TO BE DONE:
[A] Quote word for word the portion of the piece on Thune and the Parliamentarian that opens with the words containing "Thune vs. Thune: The" and closes with "America Act, NOW!".
[B] Answer these from the piece on Thune and the Parliamentarian:
(i) What is the name of the Senate Parliamentarian?
(ii) During which administration was she appointed?
(iii) In what month and year did Thune prove the opposite of the fiction the piece describes?
[C] Please carry on the piece on Thune and the Parliamentarian from where it stops.

EXCERPT PROVIDED:

Thune vs. Thune: The Precedent Senate Republicans Are Pretending Not to See to Pass the Save Act
Thune Ignored the Senate Parliamentarian Last Year. He Should do it Again for Election Integrity and Pass The Save America Act, NOW!
There is a comforting fiction circulating in Washington that the Senate Parliamentarian holds a kind of veto over what Congress may and may not do. According to this fiction, when Elizabeth MacDonough offers advice that a provision violates the Byrd Rule, the matter is settled, the provision dies, and elected senators must simply accept the verdict of an unelected staff official appointed during the Obama administration. This is not how the Senate works. It has never been how the Senate works. And John Thune, of all people, knows it is not how the Senate works, because in May of 2025 he proved the opposite with his own hands.

PROVIDED DATA:
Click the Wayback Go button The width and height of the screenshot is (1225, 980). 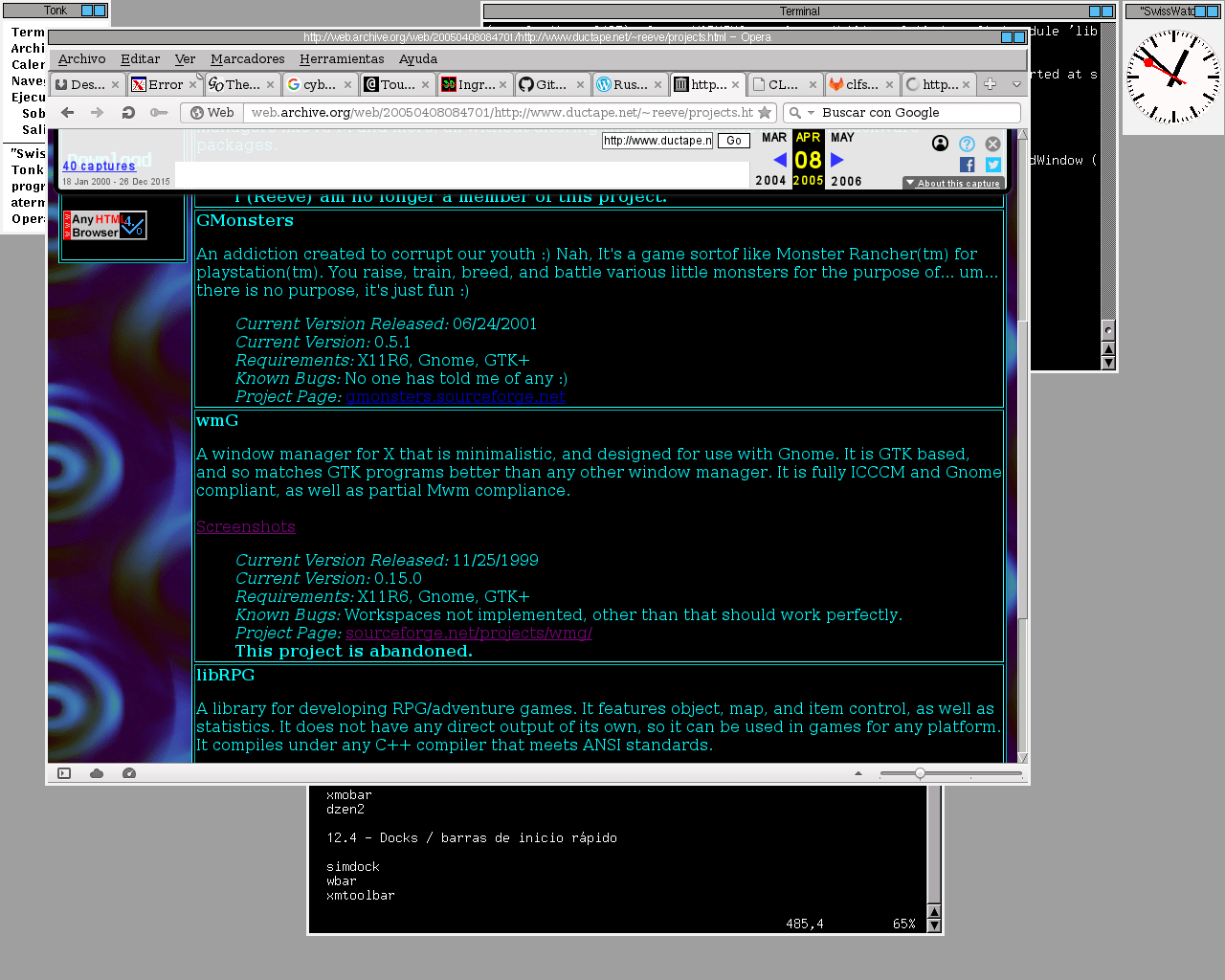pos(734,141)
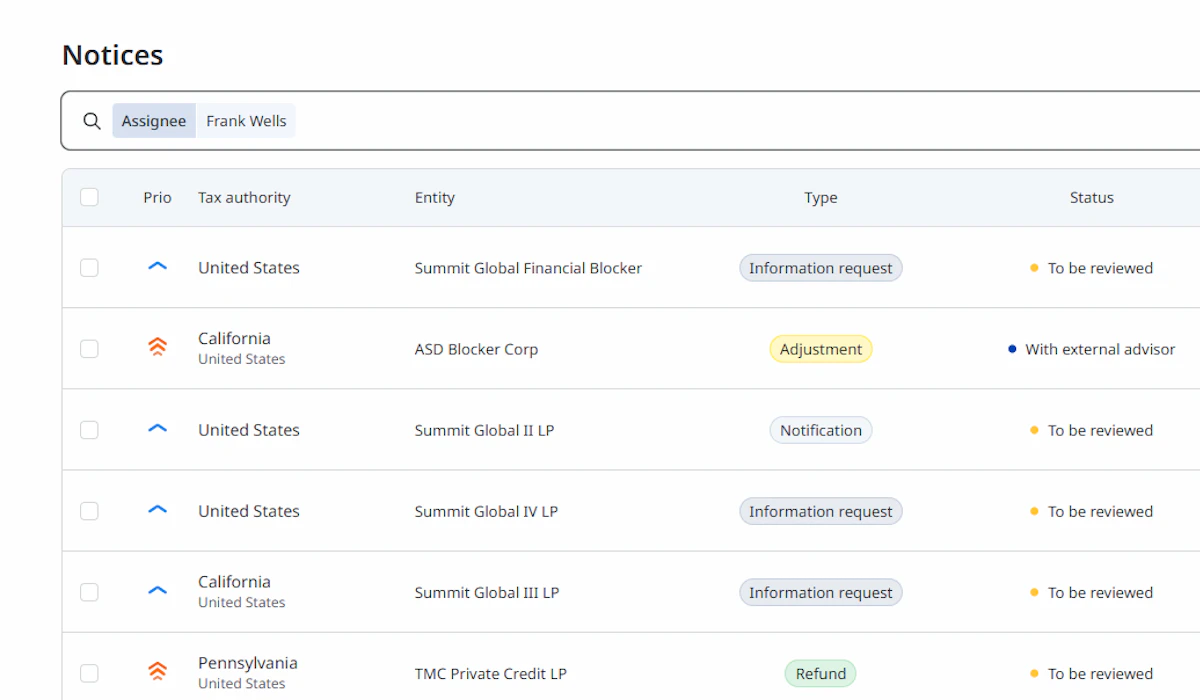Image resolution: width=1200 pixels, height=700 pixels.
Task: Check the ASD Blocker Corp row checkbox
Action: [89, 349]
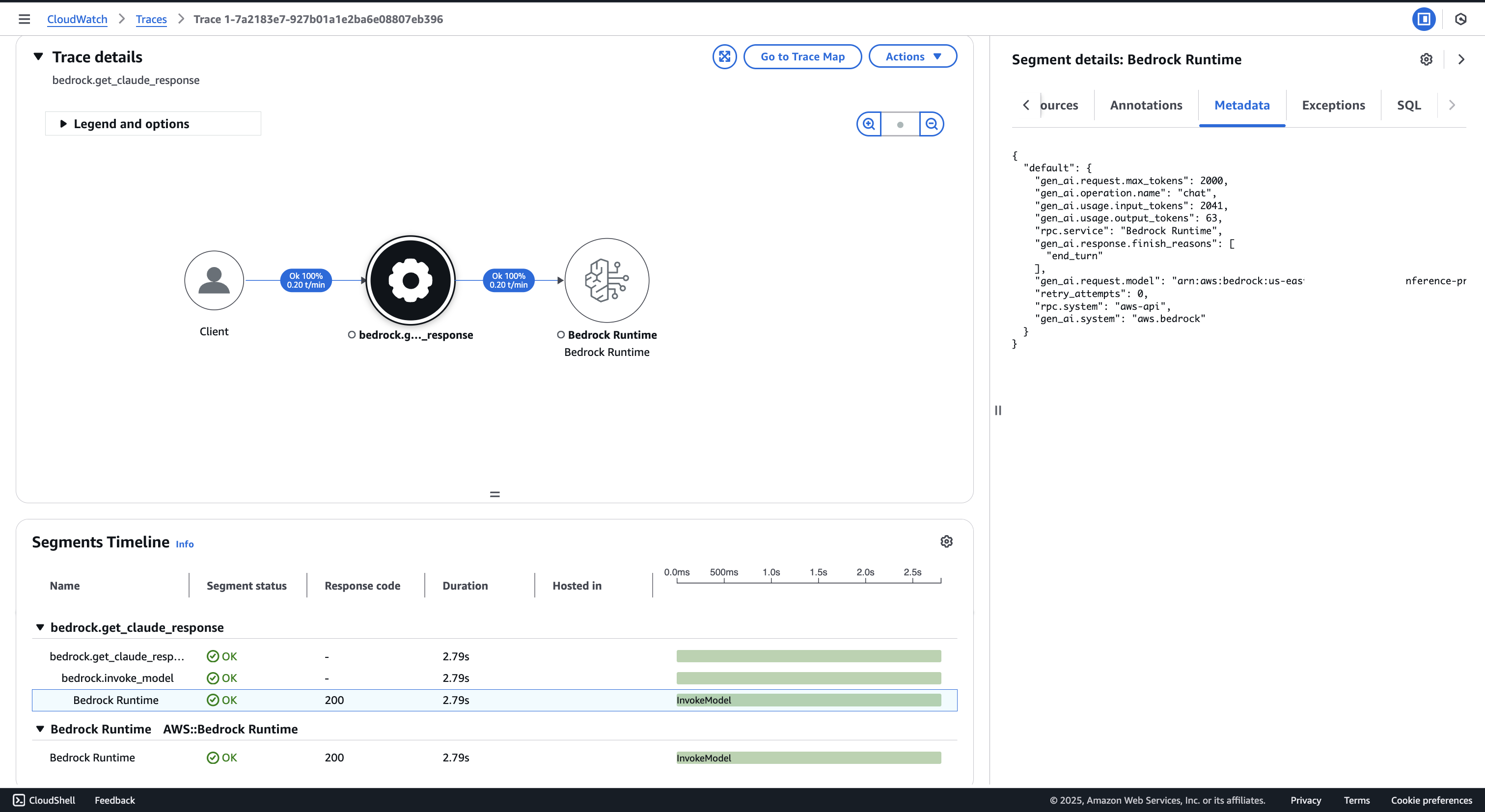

THE REPLIES:
[A]
Thune vs. Thune: The Precedent Senate Republicans Are Pretending Not to See to Pass the Save Act
Thune Ignored the Senate Parliamentarian Last Year. He Should do it Again for Election Integrity and Pass The Save America Act, NOW!

[B]
(i) Elizabeth MacDonough
(ii) The Obama administration
(iii) May of 2025

[C]
The clean way to state the principle is this. The Parliamentarian advises, the Chair rules, and the Senate decides. That ordering is not a clever workaround invented for the present moment. It is the basic architecture of Senate procedure. The Congressional Research Service explains that Senate rules are enforced when a senator raises a point of order, after which the Presiding Officer decides the question unless he submits it to the body, and that the ruling is then subject to appeal. The procedural scholar Jim Wallner puts the same point more bluntly when he writes that the Chair rules on points of order, not the Parliamentarian, and that the Parliamentarian merely advises the Chair. The office that MacDonough occupies was not created by the Constitution. It was created on July 1, 1935, when the Senate elevated Journal Clerk Charles Watkins to the new post. The Senate governed itself for nearly a century and a half before the office existed at all. An institution that predates its own advisers by 146 years does not answer to them.
So why does the Parliamentarian seem so powerful? She seems powerful because Senate leaders, for reasons of convenience and institutional comfort, usually choose to treat her advice as if it were a ruling. Her real authority is the authority of accumulated memory. The compilation of Senate precedents known as Riddick’s Senate Procedure runs more than 1,600 pages and contains more than a million precedents, and navigating that thicket is genuinely difficult. Senators prefer predictable administration of complicated rules, and so they defer. Deference, however, is a choice, not an obligation. Influence is not the same thing as veto power, and a Senate that wishes to act as a body retains every ounce of the constitutional authority it had before 1935.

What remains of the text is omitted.